- [Goal]:
Copy out word for word everything in the records from the line containing "The height and width of the screenshot is (392, 373)." down to the line containing "point(120,297)", including both of those lines.

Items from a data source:
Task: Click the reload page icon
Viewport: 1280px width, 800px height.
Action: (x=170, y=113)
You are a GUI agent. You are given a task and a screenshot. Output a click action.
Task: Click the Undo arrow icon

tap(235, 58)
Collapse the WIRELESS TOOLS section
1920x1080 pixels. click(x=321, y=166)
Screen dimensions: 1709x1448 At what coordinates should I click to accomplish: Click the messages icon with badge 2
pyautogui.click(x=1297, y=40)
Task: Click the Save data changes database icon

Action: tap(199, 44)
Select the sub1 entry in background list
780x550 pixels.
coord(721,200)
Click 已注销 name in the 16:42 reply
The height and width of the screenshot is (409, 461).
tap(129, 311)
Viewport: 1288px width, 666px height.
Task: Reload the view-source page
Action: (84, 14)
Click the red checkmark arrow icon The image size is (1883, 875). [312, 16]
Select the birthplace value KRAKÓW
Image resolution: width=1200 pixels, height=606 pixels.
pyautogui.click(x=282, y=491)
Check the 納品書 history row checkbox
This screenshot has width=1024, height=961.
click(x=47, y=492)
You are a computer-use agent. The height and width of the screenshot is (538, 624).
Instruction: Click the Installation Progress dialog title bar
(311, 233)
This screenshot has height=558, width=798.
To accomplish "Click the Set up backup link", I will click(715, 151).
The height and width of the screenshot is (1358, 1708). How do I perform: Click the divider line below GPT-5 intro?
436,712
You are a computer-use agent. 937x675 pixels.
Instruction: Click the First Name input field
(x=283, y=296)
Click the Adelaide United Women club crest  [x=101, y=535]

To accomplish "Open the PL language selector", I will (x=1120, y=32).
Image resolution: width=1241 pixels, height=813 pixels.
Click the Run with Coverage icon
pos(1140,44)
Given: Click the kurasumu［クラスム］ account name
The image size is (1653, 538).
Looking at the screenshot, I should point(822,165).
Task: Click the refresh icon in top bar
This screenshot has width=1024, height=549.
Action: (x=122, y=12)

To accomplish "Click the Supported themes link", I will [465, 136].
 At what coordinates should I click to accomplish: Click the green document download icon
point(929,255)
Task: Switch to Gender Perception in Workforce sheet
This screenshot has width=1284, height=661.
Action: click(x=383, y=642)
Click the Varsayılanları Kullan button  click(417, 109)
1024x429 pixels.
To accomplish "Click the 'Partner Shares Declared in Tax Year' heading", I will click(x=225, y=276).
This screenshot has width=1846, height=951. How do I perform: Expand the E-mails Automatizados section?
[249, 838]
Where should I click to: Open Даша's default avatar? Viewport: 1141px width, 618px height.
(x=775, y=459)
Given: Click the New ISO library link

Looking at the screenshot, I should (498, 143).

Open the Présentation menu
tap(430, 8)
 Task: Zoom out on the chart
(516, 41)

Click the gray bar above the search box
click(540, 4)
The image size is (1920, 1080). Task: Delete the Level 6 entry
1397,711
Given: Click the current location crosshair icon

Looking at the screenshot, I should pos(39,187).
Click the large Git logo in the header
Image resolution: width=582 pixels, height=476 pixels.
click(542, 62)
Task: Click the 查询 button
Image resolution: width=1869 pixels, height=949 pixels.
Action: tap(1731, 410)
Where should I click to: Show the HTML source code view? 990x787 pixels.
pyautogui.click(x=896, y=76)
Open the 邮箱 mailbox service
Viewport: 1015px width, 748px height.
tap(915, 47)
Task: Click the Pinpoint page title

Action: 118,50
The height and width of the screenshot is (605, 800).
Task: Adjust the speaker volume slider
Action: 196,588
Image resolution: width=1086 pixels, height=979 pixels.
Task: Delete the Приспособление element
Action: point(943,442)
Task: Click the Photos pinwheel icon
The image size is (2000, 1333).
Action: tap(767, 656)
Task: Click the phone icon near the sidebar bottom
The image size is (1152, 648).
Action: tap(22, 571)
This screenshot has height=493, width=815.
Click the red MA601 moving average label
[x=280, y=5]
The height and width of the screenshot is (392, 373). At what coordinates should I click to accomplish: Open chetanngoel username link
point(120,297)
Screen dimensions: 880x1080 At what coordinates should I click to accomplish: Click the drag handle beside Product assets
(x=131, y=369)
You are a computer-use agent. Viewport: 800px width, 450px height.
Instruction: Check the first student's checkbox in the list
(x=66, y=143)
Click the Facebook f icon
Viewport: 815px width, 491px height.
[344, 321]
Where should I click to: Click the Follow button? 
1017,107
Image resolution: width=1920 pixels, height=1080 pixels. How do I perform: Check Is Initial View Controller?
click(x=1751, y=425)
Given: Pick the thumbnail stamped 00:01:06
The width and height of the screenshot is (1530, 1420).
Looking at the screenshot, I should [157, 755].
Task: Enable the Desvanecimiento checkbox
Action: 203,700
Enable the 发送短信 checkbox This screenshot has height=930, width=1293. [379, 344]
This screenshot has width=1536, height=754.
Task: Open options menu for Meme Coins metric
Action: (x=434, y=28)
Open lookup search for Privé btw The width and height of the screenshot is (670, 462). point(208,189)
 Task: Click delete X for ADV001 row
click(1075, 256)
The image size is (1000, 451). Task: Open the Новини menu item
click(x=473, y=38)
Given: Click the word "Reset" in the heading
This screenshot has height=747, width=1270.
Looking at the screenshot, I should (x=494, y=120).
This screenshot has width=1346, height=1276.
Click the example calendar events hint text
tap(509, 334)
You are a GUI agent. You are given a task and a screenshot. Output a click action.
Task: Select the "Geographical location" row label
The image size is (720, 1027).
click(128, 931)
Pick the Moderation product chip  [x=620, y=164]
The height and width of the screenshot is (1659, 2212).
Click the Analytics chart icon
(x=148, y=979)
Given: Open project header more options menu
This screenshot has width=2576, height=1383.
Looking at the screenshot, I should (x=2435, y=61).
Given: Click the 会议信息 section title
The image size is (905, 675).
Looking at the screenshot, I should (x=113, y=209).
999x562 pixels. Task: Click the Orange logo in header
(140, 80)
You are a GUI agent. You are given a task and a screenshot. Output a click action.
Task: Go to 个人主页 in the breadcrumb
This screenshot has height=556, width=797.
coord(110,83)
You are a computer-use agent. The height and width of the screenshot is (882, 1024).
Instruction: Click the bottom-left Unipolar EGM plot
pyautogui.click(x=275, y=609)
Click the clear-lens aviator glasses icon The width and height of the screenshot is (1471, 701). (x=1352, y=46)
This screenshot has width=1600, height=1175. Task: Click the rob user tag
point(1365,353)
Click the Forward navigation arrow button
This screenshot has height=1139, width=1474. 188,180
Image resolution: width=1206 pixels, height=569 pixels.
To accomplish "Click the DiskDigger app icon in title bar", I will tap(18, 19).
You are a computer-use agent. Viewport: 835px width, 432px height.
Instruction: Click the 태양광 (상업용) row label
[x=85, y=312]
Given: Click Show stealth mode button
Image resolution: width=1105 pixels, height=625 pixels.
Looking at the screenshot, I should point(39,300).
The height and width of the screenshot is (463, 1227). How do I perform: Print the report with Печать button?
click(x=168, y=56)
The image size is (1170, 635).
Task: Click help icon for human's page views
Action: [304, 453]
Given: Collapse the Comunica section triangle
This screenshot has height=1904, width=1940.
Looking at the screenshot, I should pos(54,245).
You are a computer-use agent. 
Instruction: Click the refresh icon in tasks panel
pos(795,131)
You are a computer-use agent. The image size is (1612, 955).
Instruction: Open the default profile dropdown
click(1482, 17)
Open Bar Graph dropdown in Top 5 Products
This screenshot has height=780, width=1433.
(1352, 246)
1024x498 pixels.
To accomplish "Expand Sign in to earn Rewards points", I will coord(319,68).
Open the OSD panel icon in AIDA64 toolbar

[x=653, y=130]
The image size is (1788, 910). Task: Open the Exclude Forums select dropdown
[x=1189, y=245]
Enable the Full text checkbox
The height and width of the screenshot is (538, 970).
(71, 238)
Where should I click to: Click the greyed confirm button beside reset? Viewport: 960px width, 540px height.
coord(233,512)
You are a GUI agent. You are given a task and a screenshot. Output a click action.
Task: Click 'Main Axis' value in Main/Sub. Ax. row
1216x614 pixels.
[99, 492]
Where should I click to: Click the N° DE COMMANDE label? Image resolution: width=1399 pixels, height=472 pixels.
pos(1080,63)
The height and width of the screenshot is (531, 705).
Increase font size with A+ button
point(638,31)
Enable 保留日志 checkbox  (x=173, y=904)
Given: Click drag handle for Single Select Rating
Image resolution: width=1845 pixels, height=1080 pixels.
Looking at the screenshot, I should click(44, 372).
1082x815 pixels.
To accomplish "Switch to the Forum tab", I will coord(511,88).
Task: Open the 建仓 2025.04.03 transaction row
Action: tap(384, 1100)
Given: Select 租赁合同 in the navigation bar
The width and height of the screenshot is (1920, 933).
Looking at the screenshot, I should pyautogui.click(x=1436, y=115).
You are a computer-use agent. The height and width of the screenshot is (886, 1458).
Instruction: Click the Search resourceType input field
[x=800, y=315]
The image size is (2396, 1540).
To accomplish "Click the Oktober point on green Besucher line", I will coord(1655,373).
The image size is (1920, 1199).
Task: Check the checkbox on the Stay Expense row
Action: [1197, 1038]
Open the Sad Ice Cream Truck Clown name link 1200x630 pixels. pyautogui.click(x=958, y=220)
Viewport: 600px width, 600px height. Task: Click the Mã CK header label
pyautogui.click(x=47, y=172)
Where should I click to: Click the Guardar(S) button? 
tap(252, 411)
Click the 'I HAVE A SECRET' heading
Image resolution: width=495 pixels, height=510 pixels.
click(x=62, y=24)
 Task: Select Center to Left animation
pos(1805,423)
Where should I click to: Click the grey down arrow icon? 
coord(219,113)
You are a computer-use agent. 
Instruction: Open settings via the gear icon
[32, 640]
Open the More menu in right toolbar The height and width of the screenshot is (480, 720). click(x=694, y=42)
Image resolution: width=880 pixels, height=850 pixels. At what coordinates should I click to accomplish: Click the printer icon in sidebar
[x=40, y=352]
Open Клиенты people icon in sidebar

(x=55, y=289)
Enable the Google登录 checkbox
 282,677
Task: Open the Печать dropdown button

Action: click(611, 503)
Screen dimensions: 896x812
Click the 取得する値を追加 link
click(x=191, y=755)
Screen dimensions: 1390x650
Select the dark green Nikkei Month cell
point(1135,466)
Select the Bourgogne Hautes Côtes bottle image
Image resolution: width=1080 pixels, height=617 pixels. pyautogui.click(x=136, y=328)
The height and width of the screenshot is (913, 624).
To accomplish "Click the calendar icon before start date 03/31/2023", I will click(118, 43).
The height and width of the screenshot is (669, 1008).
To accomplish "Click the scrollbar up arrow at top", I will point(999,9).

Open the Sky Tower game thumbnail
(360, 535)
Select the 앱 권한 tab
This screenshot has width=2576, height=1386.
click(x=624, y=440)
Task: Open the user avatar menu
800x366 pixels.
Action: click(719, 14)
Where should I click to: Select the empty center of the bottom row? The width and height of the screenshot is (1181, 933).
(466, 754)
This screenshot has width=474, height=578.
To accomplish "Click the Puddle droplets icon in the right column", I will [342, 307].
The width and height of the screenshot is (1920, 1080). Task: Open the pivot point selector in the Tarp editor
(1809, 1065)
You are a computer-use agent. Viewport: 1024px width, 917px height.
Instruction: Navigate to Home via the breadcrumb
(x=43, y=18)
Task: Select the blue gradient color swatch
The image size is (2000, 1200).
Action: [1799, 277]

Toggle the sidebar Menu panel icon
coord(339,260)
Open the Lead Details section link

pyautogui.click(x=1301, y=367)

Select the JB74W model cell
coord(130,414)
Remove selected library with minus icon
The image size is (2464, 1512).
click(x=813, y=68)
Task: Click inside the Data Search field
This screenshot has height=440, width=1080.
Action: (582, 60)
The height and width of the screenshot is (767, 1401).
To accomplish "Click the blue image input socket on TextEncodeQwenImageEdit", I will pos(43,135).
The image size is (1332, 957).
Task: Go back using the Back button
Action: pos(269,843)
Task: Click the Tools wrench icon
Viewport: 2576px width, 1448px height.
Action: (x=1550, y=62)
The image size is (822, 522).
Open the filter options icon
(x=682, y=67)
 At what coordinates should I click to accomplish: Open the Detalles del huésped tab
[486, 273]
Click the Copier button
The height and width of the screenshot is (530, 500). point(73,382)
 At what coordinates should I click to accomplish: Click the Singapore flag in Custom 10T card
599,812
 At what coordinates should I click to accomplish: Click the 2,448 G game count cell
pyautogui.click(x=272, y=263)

- [Reply to the task]:
The height and width of the screenshot is (392, 373). At what coordinates should I click to accomplish: Open chetanngoel username link
point(120,297)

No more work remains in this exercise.